Fotos de Guilherme Piazzaroli

A voz das crianças e adolescentes do butantã precisa ser ouvida

Segundo uma das professoras, ”os jovens são incentivados nos CCAs a reconhecer sua capacidade de manifestar seus sonhos, angústias, revolta, carinho e sua opinião através da palavra. A palavra como principal arma para posicionamento social, político, cultural e emocional, pois é através da palavra que damos forma aos nossos sonhos e pensamentos”.

Através dos SLAMs produzidos pelos alunos, é possível perceber os impactos que a falta dos CCAs terá em suas vidas.

VALORIZE: Estendeu a mão quando eu caí, Me passou confiança até aqui… (12 anos). CRIANÇA NÃO TEM QUE TRABALHAR: Quanto mais o tempo passa, Crianças sem futuro continuam a trabalhar.  Já está na hora disso tudo mudar.  Criança foi feita para estudar, brincar, para sua família um dia ajudar… (10 anos). FOME, MONSTRO INTERNO: …sentir o cheiro do alimento e não sentir o sabor/ Assim é a cara da fome, que nos traz aperto e dor… é o monstro interno que devora o estômago! (10, 11 e 12 anos). MEU BRASIL: Que mundo é esse? Onde a fome aperta, a dor sufoca e a criança chora, Que mundo é esse onde uns nada têm e outros com tantas notas de cem.. (13 anos).

Quem não faz acontecer, vê acontecer…
(autor 14 anos)

As comunidades do Jardim Kemel e Jardim Jaqueline se mobilizaram e fizeram a sua parte.  Cerca de 300 pessoas organizadas foram até a sede da Mantenedora no Itaim Bibi, onde funciona também a escola Nossa Senhora das Graças, para explicar a importância da manutenção dos CCAs para as comunidades e sugerir continuidade dos trabalhos.  Os responsáveis  cientes de que haveria a mobilização não foram trabalhar neste dia. Uma representante da Frente de Luta pela defesa dos CCAs e uma mãe da comunidade foram recebidas pela direção da Escola que se sensibilizou pela causa, assim como professores que se juntaram aos manifestantes. As representantes protocolaram uma carta com 5 pontos a serem considerados e aguardam um posicionamento dentro de 10 dias. Na saída dos alunos, muitos pais ficaram surpresos e inconformados com a decisão unilateral da mantenedora também do colégio.

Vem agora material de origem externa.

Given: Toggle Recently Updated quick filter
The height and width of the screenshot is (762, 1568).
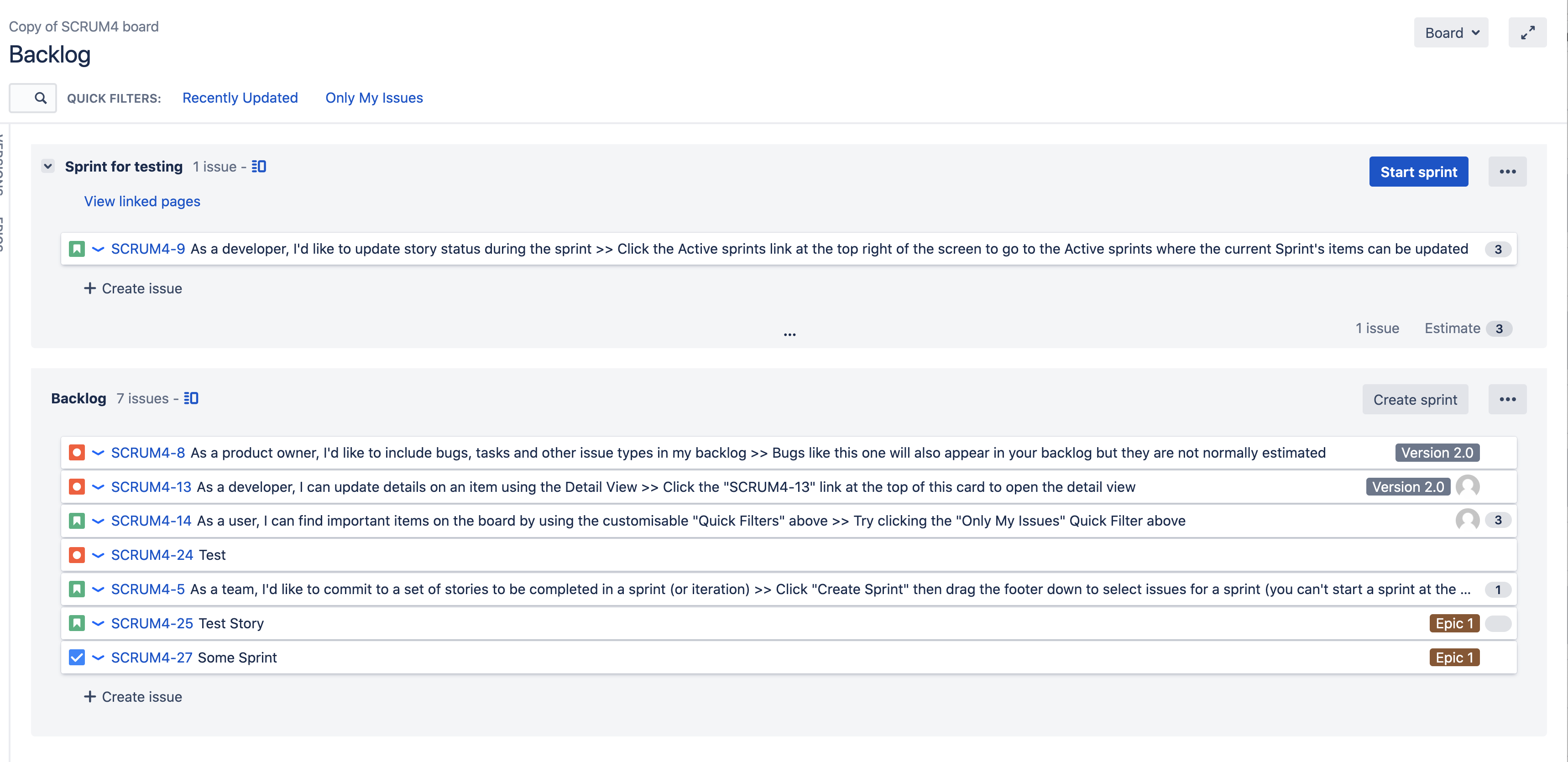Looking at the screenshot, I should pos(240,98).
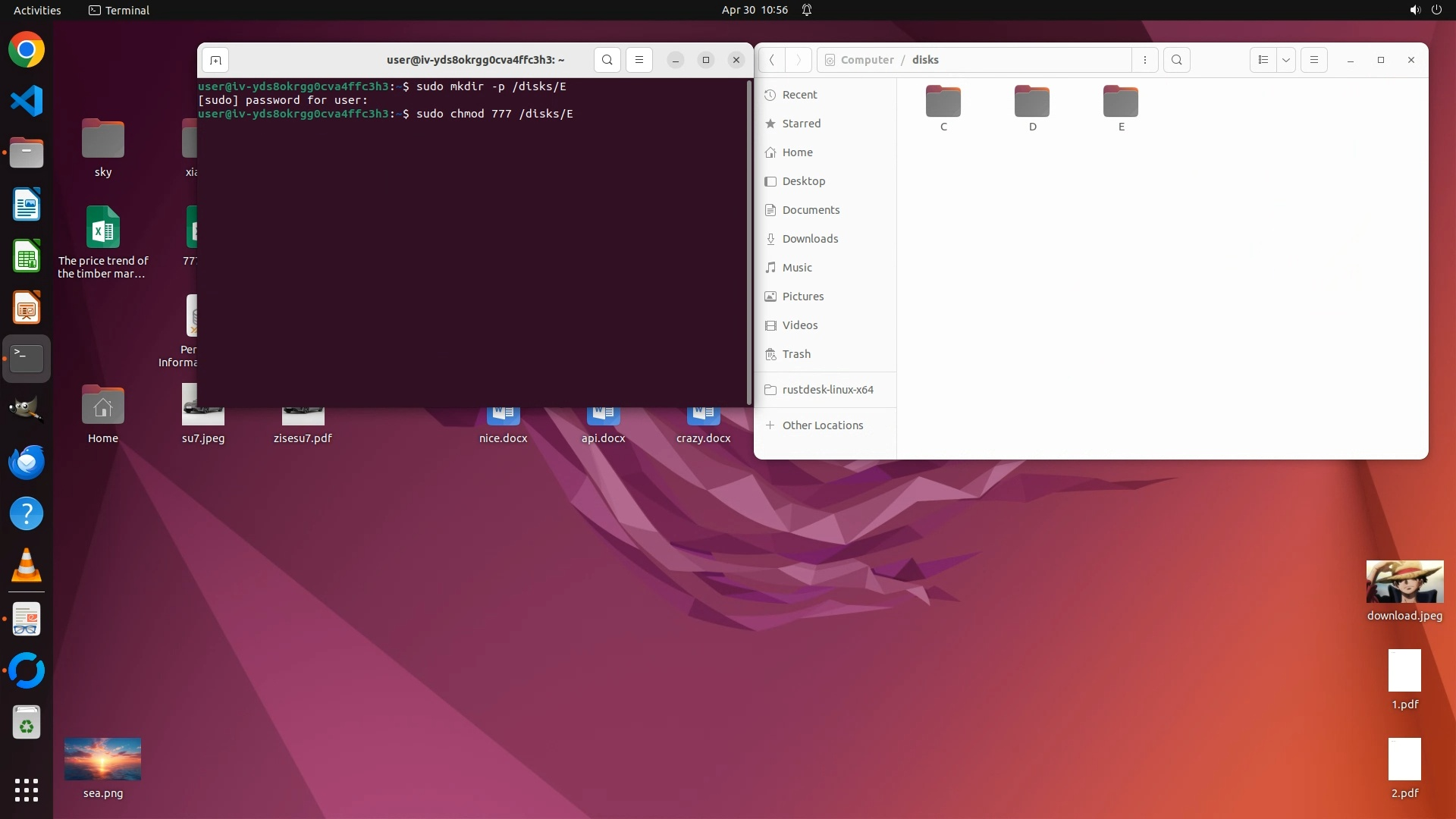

O movimento está forte e a disposição de luta é grande.  Com apoio dos adultos, muitas crianças e jovens são conscientes e aguerridos. Segundo a palavra deles, NÃO NOS CALARÃO: Nenhum ser humano tem o poder de matar a alma. Podem matar o corpo, mas não o pensamento… eles podem me matar, mas não podem me calar! (aluno de 13 anos). VOU GRITAR PRO MUNDO: O Brasil que eu quero para o futuro, É um Brasil onde temos direitos!… Minha melhor arma é minha voz! Com meu protesto vou gritar e lutar contra o sistema…( 14 anos). O CLARISSE NÃO PODE FECHAR: “Em plena pandemia, não podem fechar nosso espaço.  Olhem só que ironia, querem nos dar cestas básicas… aqui é um lugar muito importante para a periferia, aqui a gente aprende  a ser gente, aprende a convivência, o que nem a escola nos ensina… como cantam os Titãs, a gente não quer só comida,a gente quer diversão e arte… a gente quer saída pra qualquer parte… queremos esse espaço aberto ajudando a criança e o adolescente, dentro da nossa comunidade… (14 anos).

A ASPF e o governo não podem ficar de costas para o povo

FOME PRA QUEM? Fome dói! Não sei o que faço. O alimento é escasso …, futuro de incertezas… A coisa está séria, O povo crescendo na miséria, E para o governo isso nem é matéria. (11 anos). Organizados na Frente de Luta em defesa dos CCAs,  comunidades , alunos, pais e profissionais, reafirmam sua garra e disponibilidade: a LUTA CONTINUA!